Electronic – Rewiring KVM Buttons

buttonsoldering

Background: I'm working on a project that would allow a number of people to hook up their laptops to a single monitor through a KVM and use buttons on the desk to control who has control of the monitor. Originally, the plan was to use buttons with microcontrollers to send keyboard shortcuts to the KVM which would then switch to a given input based on what keyboard shortcut was sent. I've run into a problem because the keyboard switching is a little.. off. The only way to do it without installing software is to cycle through the inputs 1 by 1, and it's a requirement that the user not need to install anything. So now I'm wondering if its feasible to interact directly with the KVM hardware. Worst case scenario, we could just plant the KVMs on the table, but that's not quite as user-friendly.

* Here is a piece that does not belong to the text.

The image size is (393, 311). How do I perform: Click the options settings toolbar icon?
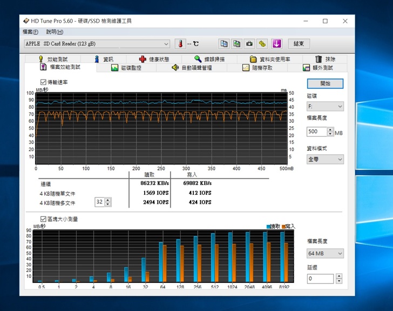coord(262,44)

Problem: I want to have a bunch of buttons on a table, ~6ft away from the KVM, which would replace the buttons on the KVM board. I'm not sure how to do this, but I have a few ideas (not sure if they're feasable):

  1. Remove the buttons and solder wires in their place, which would be connect to the buttons on the table.
  2. Connect the wires from the table buttons directly to the leads of the buttons on the board, without removing them.
  3. Some kind of tiny motor or something that could push the buttons on the KVM. (Rather avoid this)

So I guess the question is: which of these would be the easiest, and what's the best way to go about it? Also open to suggestions on entirely different solutions..

First picture is of the top of the KVM, where the buttons are soldered onto the board, the second is the underside of the board. The button connections can be seen sticking out of the board.
Top of KVM board
Bottom of KVM board

Best Answer

You can simply solder long wires to the back of the board where the buttons connect and put buttons on the ends of the wires. If you get phantom switching (button presses when you weren't pressing a button) or several switches when you only press the button once then you'll have to look more carefully at the design of the circuit to eliminate false presses and properly debounce it.

But try long wires and buttons first - it should work fine.

The buttons you show have 4 pins. Connect your 2 wires to two diagonally opposite pins.